So when he offered (very kindly, I thought…practically a selfless offer) to let me stay home, I took the chance. I want to be clear though: I HAD figured out a way to shave my morning routine down to about 15 minutes (skip shower, wear pigtails, pop contacts in and grab a pop tart—oh, and throw some clothes on) and just put Jared in the car in his pajamas—get him dressed after Daddy runs his race. I offered to do this because I want to be a good wife, the kind who stands on the sidelines and cheers. And I have to say, it would have been cool to throw my arms around his neck when he finished and was all sweaty and triumphant. Maybe I even could have held his water bottle for him while he did the running part.

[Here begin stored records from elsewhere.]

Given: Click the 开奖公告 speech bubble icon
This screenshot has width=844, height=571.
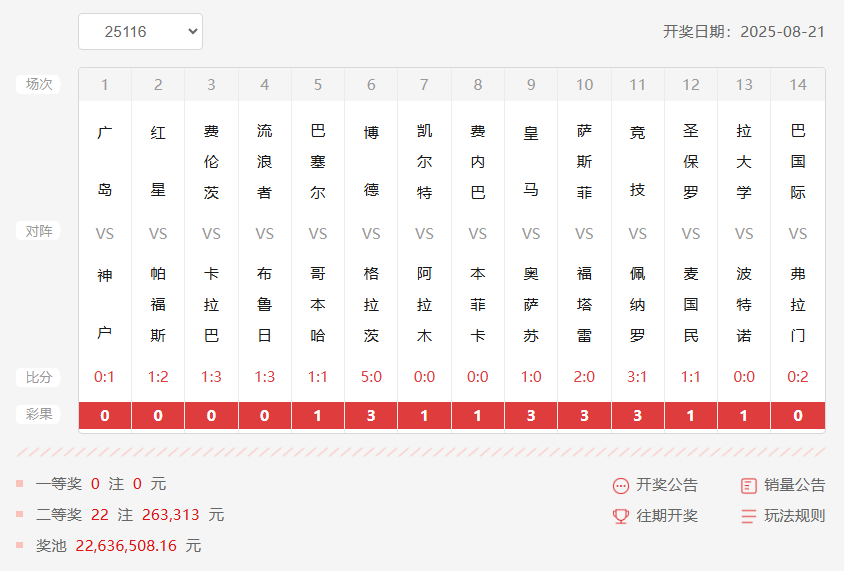Looking at the screenshot, I should point(621,486).
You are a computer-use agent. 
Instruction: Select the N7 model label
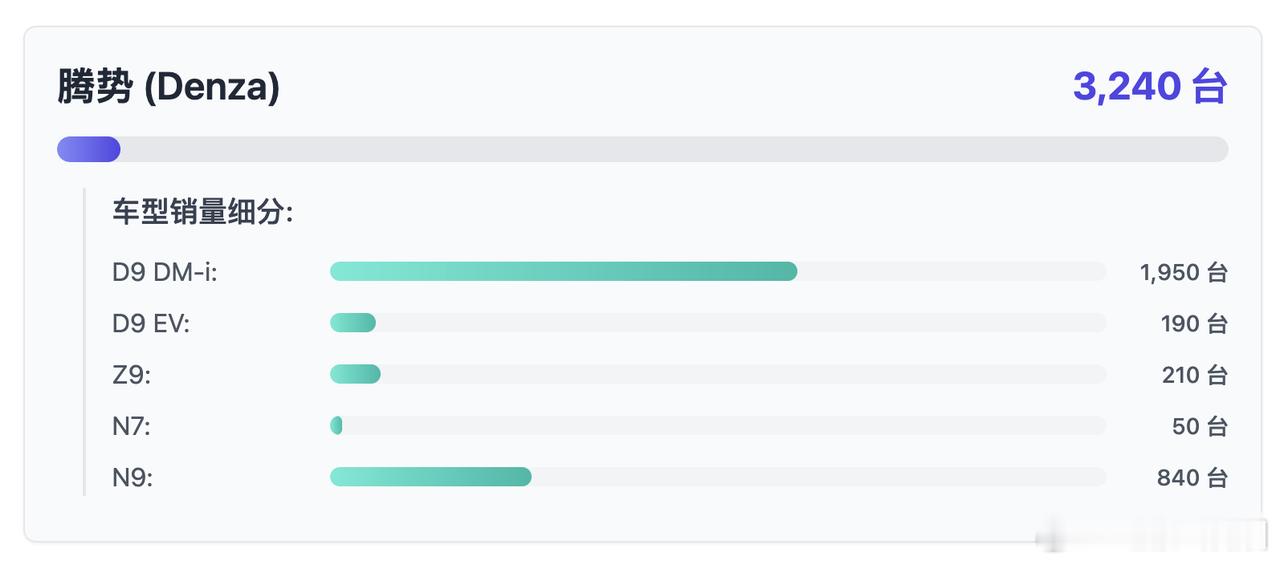[x=132, y=427]
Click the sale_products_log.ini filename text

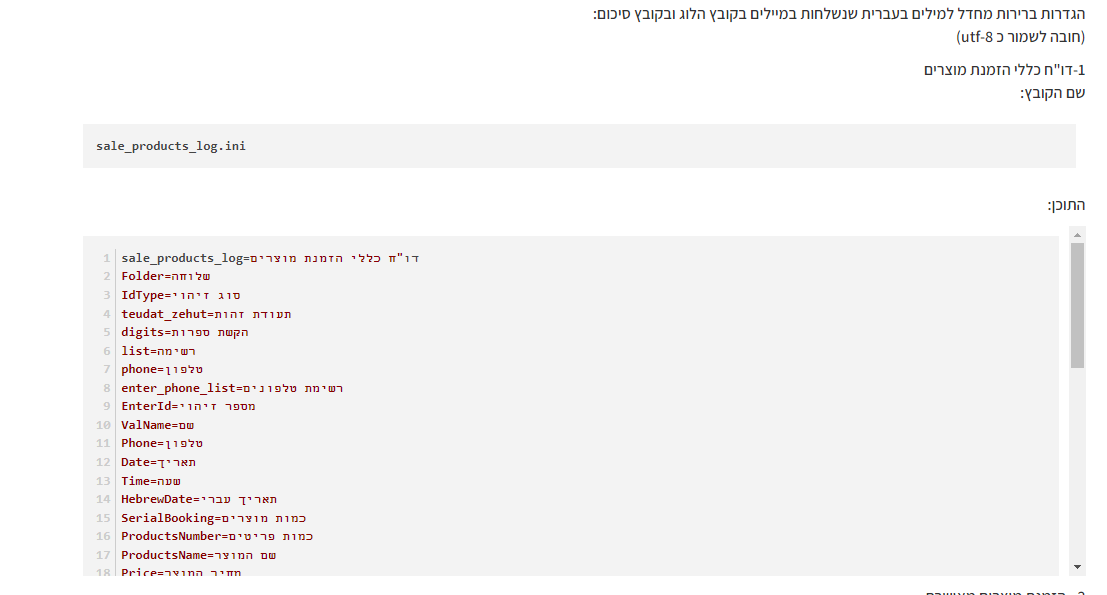(x=171, y=146)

But when I shared my plan for coming along with him last night, assuming he would be so excited by my sacrifice, he shrugged. “It wouldn’t break my heart if you don’t come,” he said. What exactly did that mean? Was there subtext beneath those nine words? If I’d said them, there would have been. If I’d said that, it would have meant “It wouldn’t EXACTLY break my heart if you ARE SO INCONSIDERATE AND UNSUPPORTIVE THAT you don’t come, BUT AT LEAST IT WILL CONFIRM MY OPINION OF YOU: THAT YOU ARE UNFAILINGLY SELFISH AND JUST WANT TO SLEEP IN.” But usually, he is pretty straightforward, and he doesn’t usually speak in subtext to me. He just speaks text, you know, just a means-what-he-says kind of guy.
So I stayed home, and I kissed him on the arm as he leaned over to turn off the alarm before it even went off this morning at some horrible time like 6:15 (a time at which I will all too soon be up and showered and shoveling in breakfast). I might have said something about good luck, but I’m not sure. Then I went back to sleep, and I may have sprawled a little onto his side of the bed. I’m sure, though, it wasn’t the “yes, he’s gone, now I get the bed to myself” kind of sprawl. More like the “oh, poor guy, he has to get up this early to go run a race” kind of sprawl.
And he was kind enough to wait until 9 to call me and tell me how he’d done. He got 11th place out of 200 or more runners, second in his age bracket. He’s fast, I know. I’ve slowed him down too many times when he condescends to run with me, and when I tell him on the last leg that he can speed up if he wants to, he takes off like the 6 Million Dollar Man. I can almost hear that shimmering mechanical sound when he starts running at his own speed.
So now that it’s done and he’s brought home his medal, I can’t stop wondering: was it bad of me to stay home? Is his heart really not broken, or is it maybe a little bit cracked in a hidden spot? He seems happy and hasn’t made any mention of my absence at the finish line, so I’m guessing he’s really okay. But I still feel like a bad wife for accepting the easy way out. Again.